The Customs official said they are hoping to issue the audit notification letters (ANLs) to importers in April.
“Yes, we’re just completing the list and we’re only at the recommendation [level in] the issuance of ANLs” with the BoC Commissioner, Maronilla told the BusinessMirror.
If the ANLs are issued by April, Maronilla said they are targeting to finish the audit of pork and chicken importers on undervaluation and other customs compliance issues by August or September.
He clarified an importer receiving an ANL doesn’t automatically mean he or she committed undervaluation.
Despite the allegations from the Agricultural Sector Alliance of the Philippines (AGAP) and the Pork Producers of the Philippines (ProPork) that there is undervaluation and misdeclaration of agricultural products, Maronilla said “the BOC has yet to get firm evidence to prove there is indeed a violation on the part of the importers.”
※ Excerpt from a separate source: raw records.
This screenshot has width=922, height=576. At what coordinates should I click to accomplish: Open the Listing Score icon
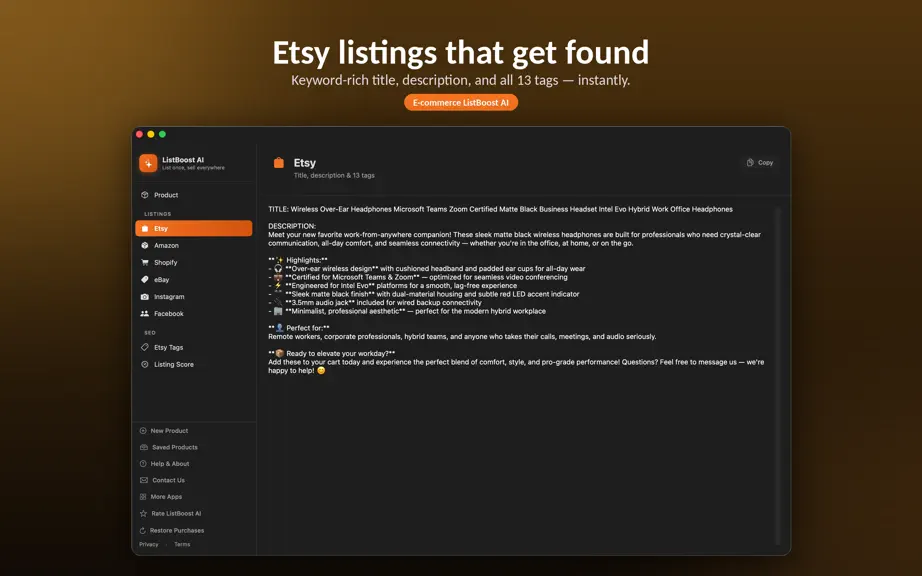click(x=145, y=364)
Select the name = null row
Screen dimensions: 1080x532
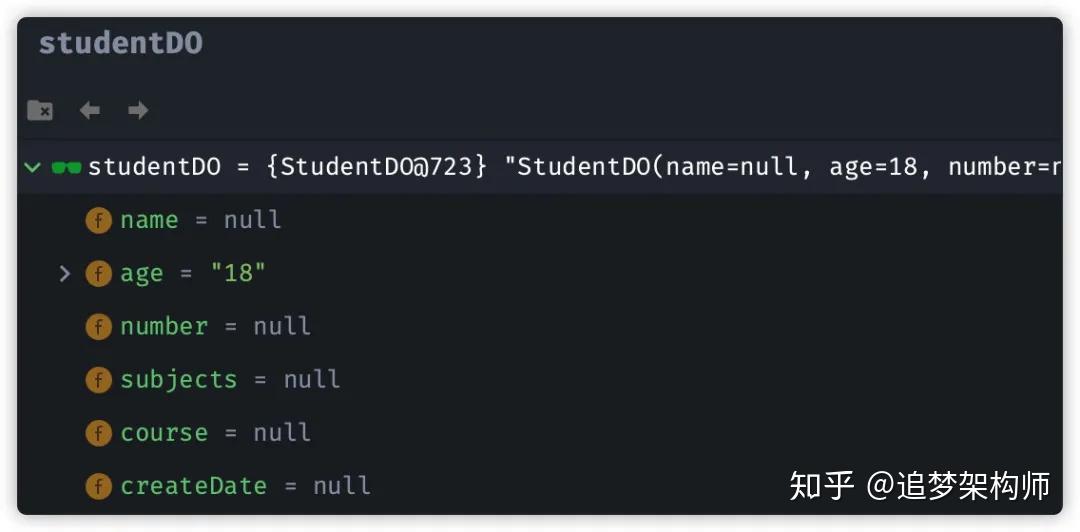coord(200,220)
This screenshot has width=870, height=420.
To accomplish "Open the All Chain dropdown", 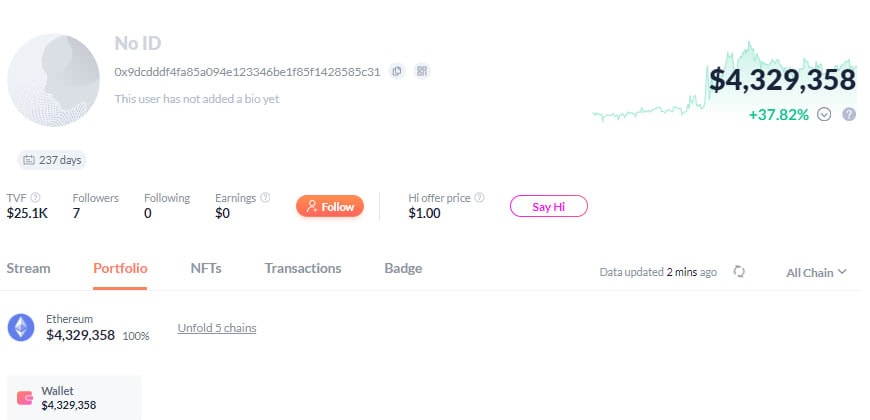I will pos(816,272).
“We will look into their allegations and the basis of their allegations and we will consider that in the audit,” Maronilla told the BusinessMirror.
Last month, Finance Secretary Carlos G. Dominguez III ordered the BOC to tighten its watch on pork importers trying to mis-declare or misclassify shipments to avoid correct payments of tariffs as the country reels from a pork supply shortfall that resulted in the spike in pork prices.
Dominguez, who served as agriculture secretary under President Corazon Aquino, warned that traders may misclassify pork imports once the new MAV allocations and tariff rates are approved by the President.
However, the Senate adopted a resolution last Monday asking President Duterte to declare a state of national emergency due to the African Swine Fever. The Upper Chamber also rejected the twin proposals to slash pork tariffs while increasing the MAV for pork imports.
The issue of technical smuggling of pork imports was also raised during the Senate’s plenary session with senators pointing out that unscrupulous importers are already benefitting from misdeclaring good, or prime, pork cuts as pork offal to avert paying higher tariffs.